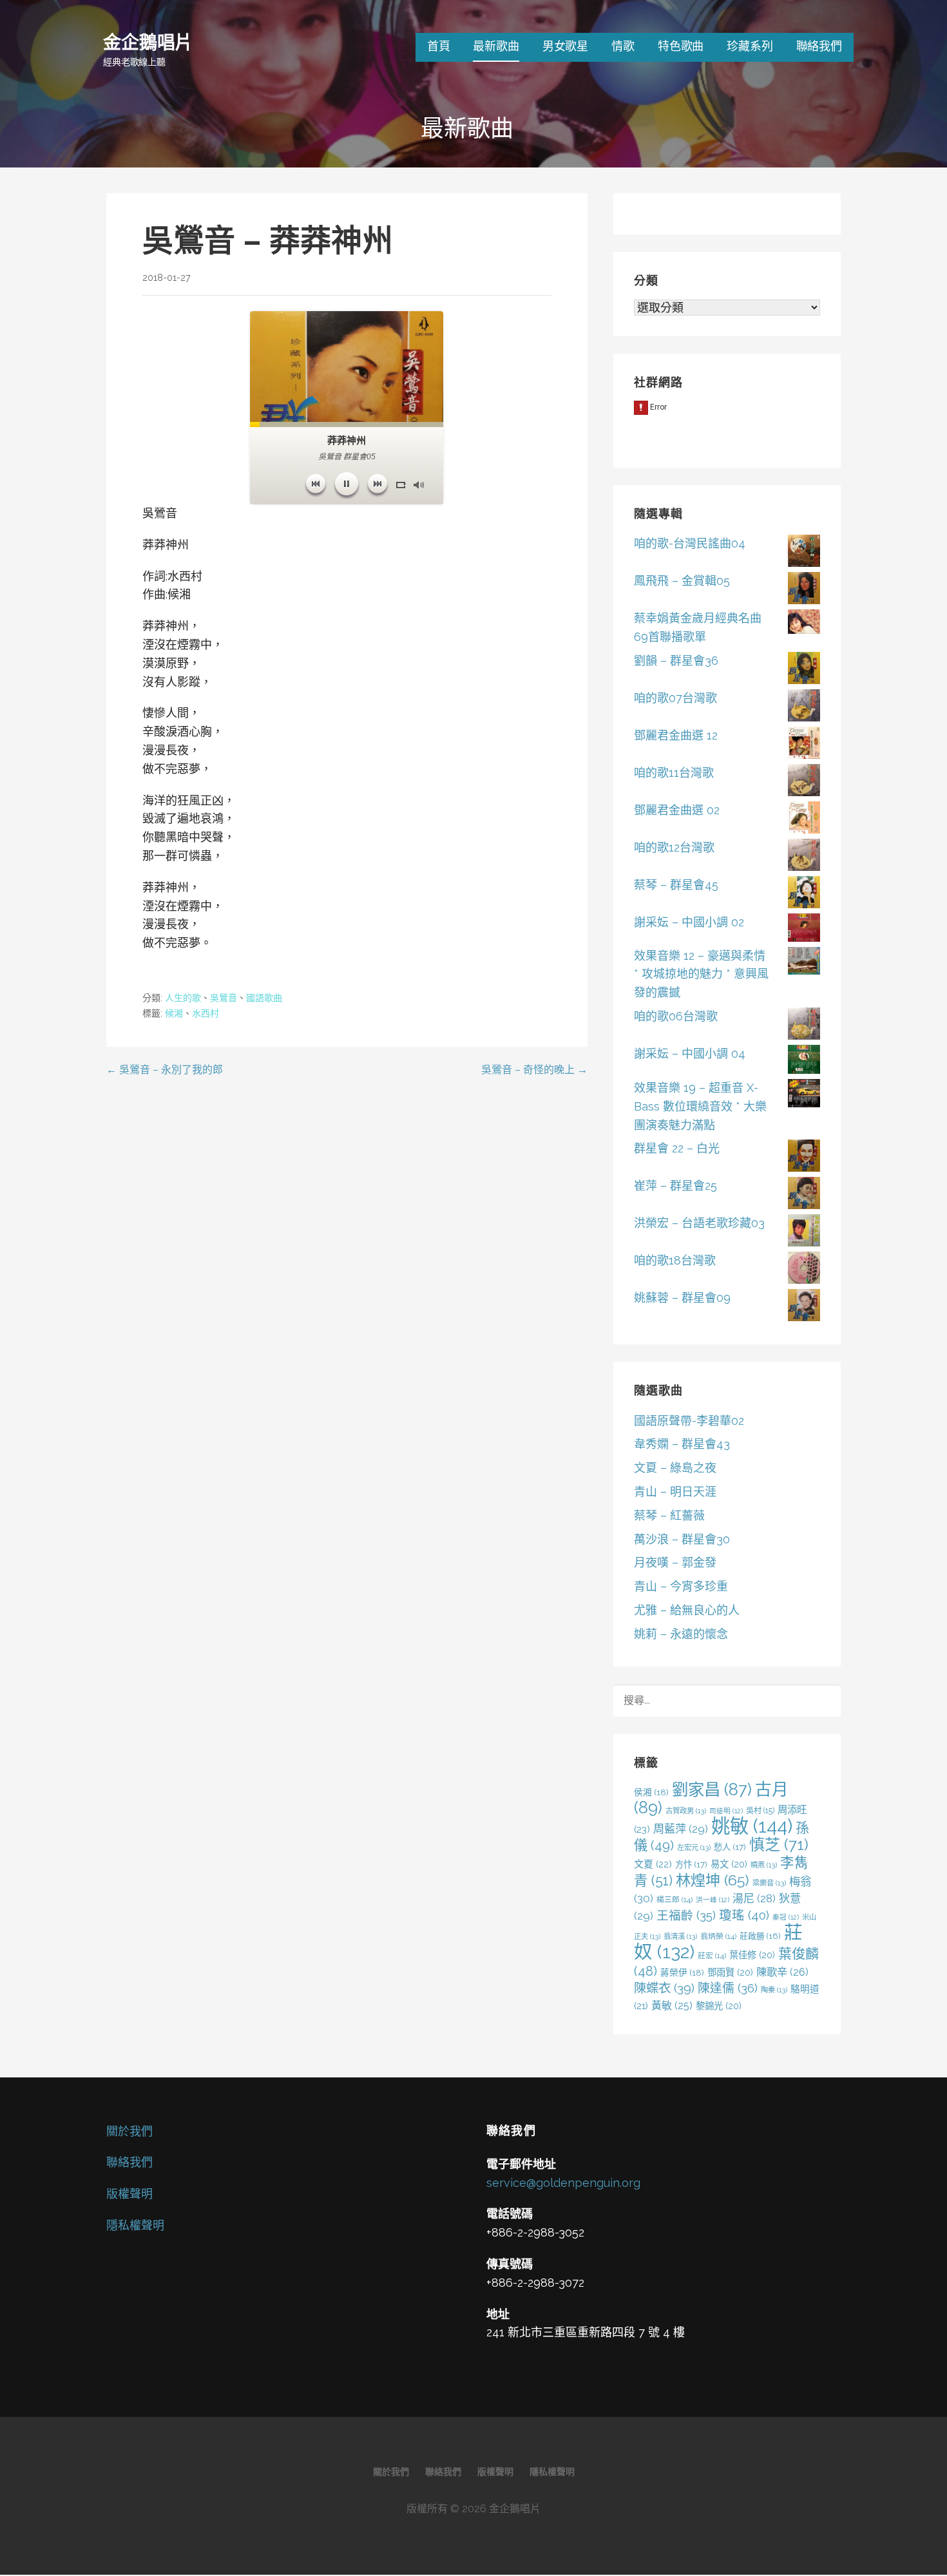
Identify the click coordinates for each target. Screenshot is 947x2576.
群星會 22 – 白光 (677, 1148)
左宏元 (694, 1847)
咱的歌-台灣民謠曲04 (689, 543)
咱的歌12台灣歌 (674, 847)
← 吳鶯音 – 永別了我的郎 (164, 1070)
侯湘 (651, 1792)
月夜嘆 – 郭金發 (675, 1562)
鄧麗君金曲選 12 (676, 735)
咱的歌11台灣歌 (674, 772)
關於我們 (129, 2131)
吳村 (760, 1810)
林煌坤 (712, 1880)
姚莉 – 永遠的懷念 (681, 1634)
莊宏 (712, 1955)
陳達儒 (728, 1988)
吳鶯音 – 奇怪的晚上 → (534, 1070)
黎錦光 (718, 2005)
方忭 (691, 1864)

▬▬▬▬▬▬

_What needs to be done_
Return the whole of the material above exactly, with no picture carried over.

_Solution to this problem_
Identify the click coordinates for each target. Screenshot is 947x2576.
群星會 22 – 白光 (677, 1148)
左宏元 (694, 1847)
咱的歌-台灣民謠曲04 (689, 543)
咱的歌12台灣歌 (674, 847)
← 吳鶯音 – 永別了我的郎 (164, 1070)
侯湘 (651, 1792)
月夜嘆 – 郭金發 (675, 1562)
鄧麗君金曲選 12 (676, 735)
咱的歌11台灣歌 (674, 772)
關於我們 (129, 2131)
吳村 (760, 1810)
林煌坤 (712, 1880)
姚莉 – 永遠的懷念 (681, 1634)
莊宏 (712, 1955)
陳達儒 (728, 1988)
吳鶯音 – 奇怪的晚上 → (534, 1070)
黎錦光 (718, 2005)
方忭 (691, 1864)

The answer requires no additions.